● **SHORT TASK A**
According to the press release, what law established the Community Relations Service?
● **SHORT TASK B**
Reproduce the press release passage starting with "WASHINGTON, D.C. -- Attorney" and going on through "would abolish CRS.".

● **PROVIDED TEXT**

FOR IMMEDIATE RELEASE                                          AG
THURSDAY, SEPTEMBER 14, 1995                       (202) 616-2765
                                               TDD (202) 514-1888


             ATTORNEY GENERAL RENO CALLS ON CONGRESS
             TO SAVE THE COMMUNITY RELATIONS SERVICE


     WASHINGTON, D.C. -- Attorney General Janet Reno today urged
Congress not to abolish an important and effective Justice
Department agency that safeguards communities and saves lives.
     Established by the Civil Rights Act of 1964, the Community
Relations Service calms communities through mediation and
conciliation when tensions flare over issues of race, color or
national origin.
     "For thirty years, Attorneys General of both parties have
relied on CRS for the invaluable service it provides," said Reno. 
     The Senate is expected to vote as early as today on a 
Justice Department appropriations bill which would abolish CRS.

● **DATA SEGMENT**
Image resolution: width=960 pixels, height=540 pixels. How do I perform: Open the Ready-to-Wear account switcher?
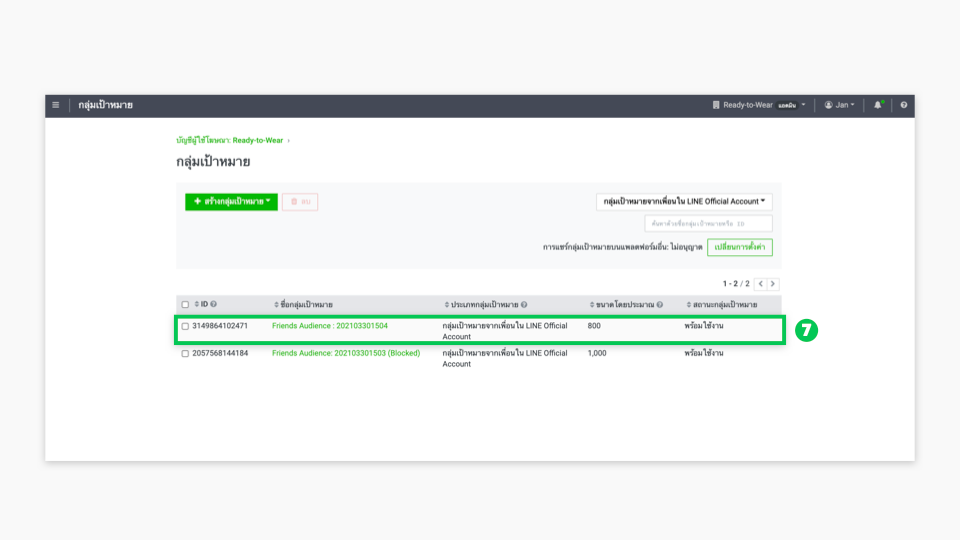759,105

● **WRITTEN SOLUTION A**
The Civil Rights Act of 1964.

● **WRITTEN SOLUTION B**
WASHINGTON, D.C. -- Attorney General Janet Reno today urged
Congress not to abolish an important and effective Justice
Department agency that safeguards communities and saves lives.
     Established by the Civil Rights Act of 1964, the Community
Relations Service calms communities through mediation and
conciliation when tensions flare over issues of race, color or
national origin.
     "For thirty years, Attorneys General of both parties have
relied on CRS for the invaluable service it provides," said Reno. 
     The Senate is expected to vote as early as today on a 
Justice Department appropriations bill which would abolish CRS.